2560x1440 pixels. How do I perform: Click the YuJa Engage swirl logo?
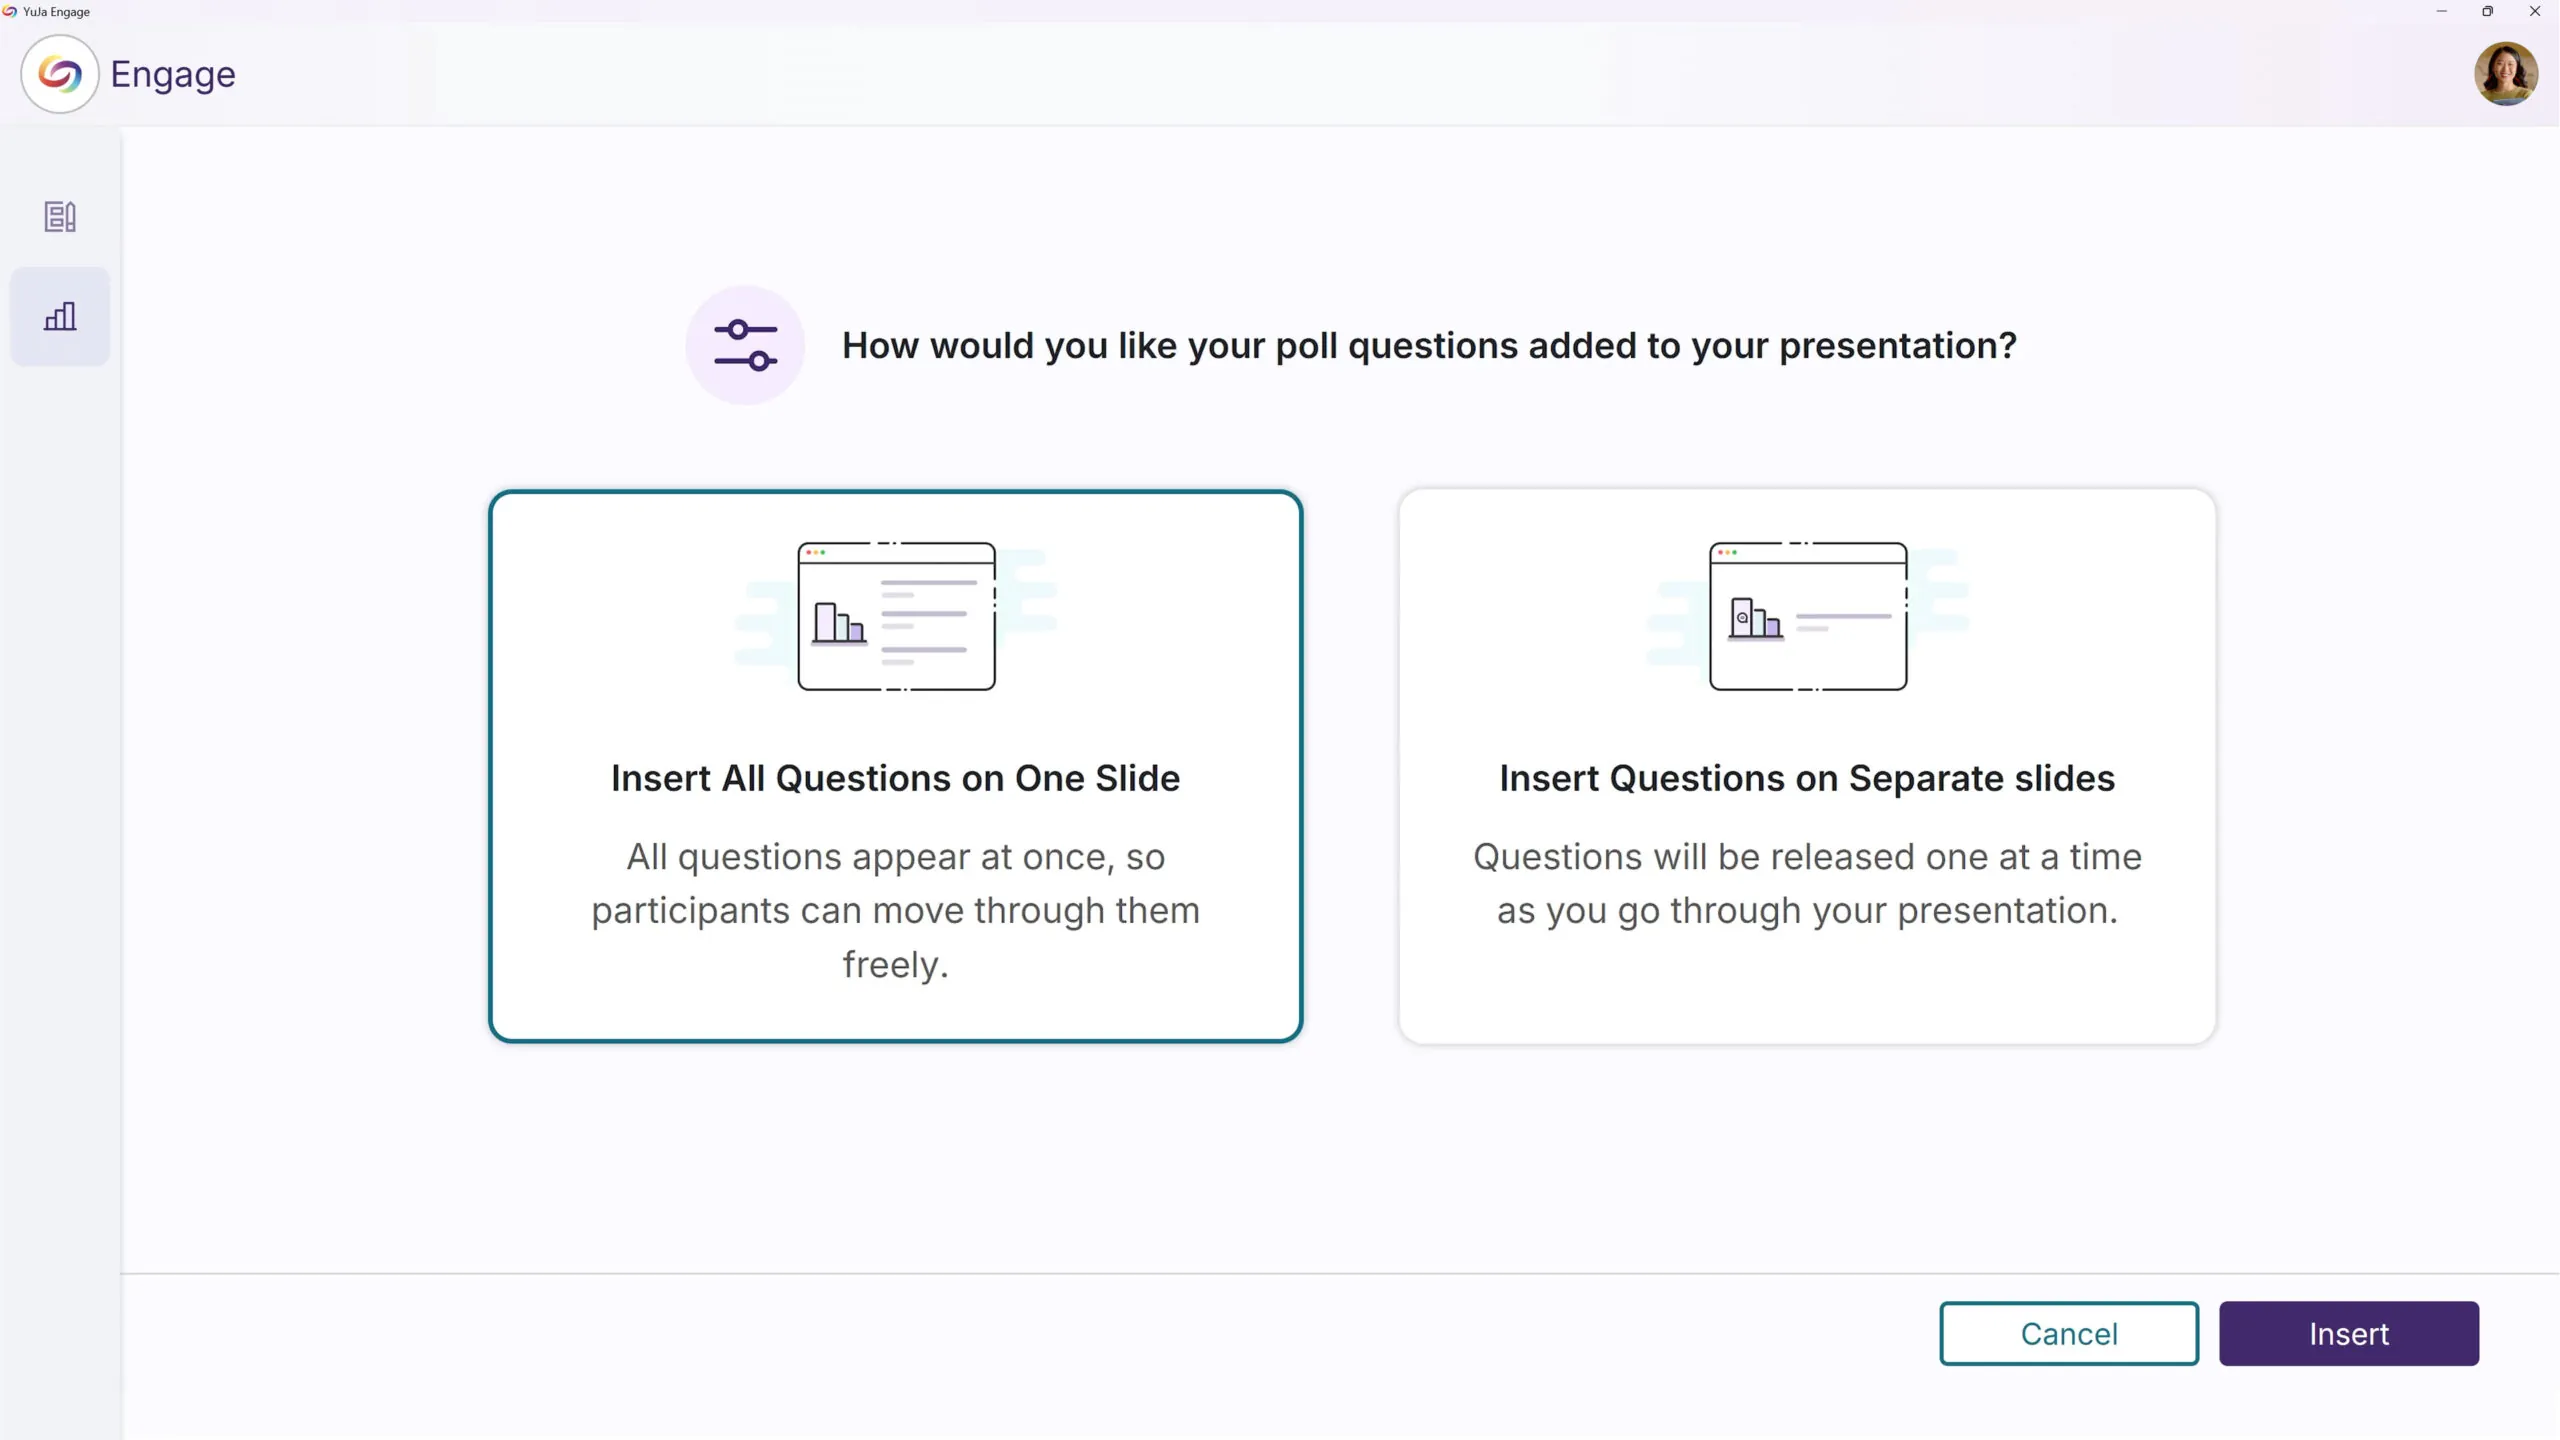[60, 74]
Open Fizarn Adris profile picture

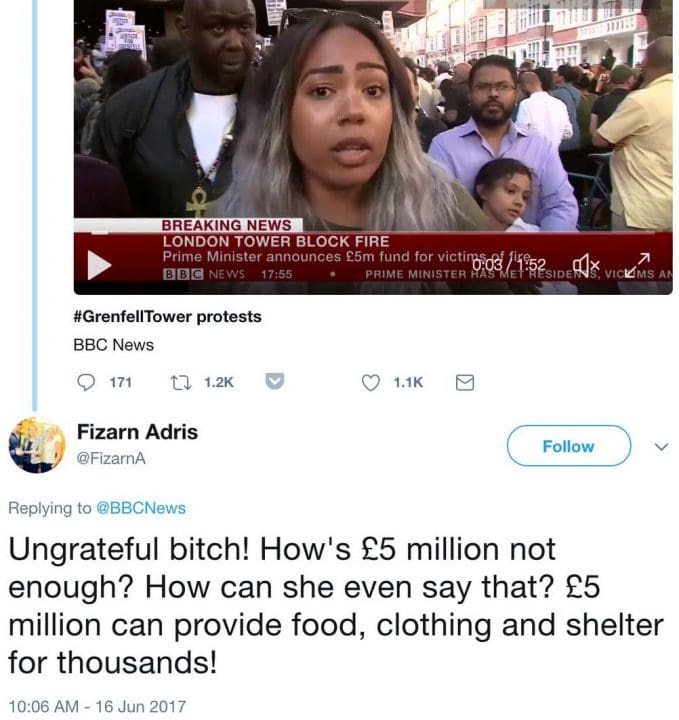pyautogui.click(x=37, y=445)
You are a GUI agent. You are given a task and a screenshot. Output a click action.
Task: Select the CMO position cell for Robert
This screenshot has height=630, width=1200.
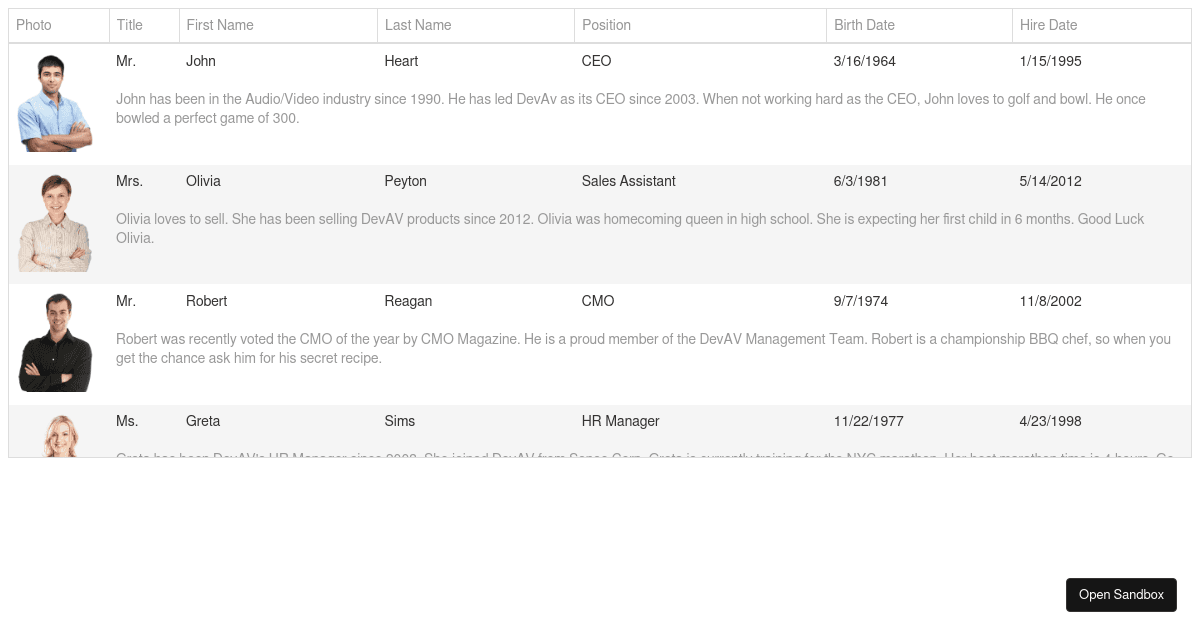[597, 301]
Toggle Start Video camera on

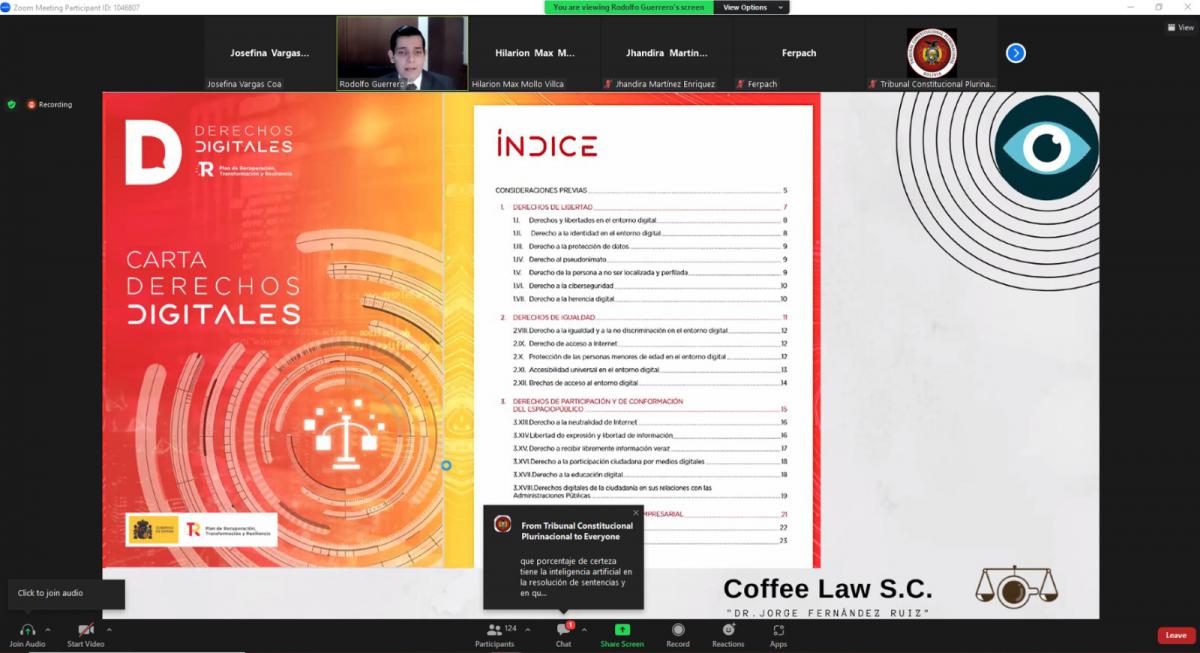[86, 630]
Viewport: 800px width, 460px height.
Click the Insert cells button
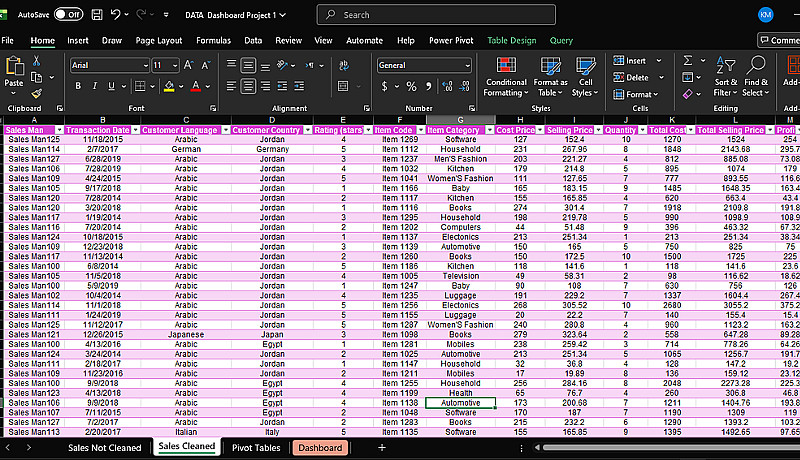[x=631, y=61]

Action item: Give the material again exactly as it is, but keep the pictures out.

Exercise response:
2560x1440 pixels. How do I perform: Click the YuJa Engage swirl logo?
[60, 74]
Open Fizarn Adris profile picture

pyautogui.click(x=37, y=445)
You are a GUI agent. You are given a task and a screenshot. Output a click action.
Task: Select the CMO position cell for Robert
This screenshot has height=630, width=1200.
[597, 301]
Toggle Start Video camera on

[86, 630]
Viewport: 800px width, 460px height.
Click the Insert cells button
[x=631, y=61]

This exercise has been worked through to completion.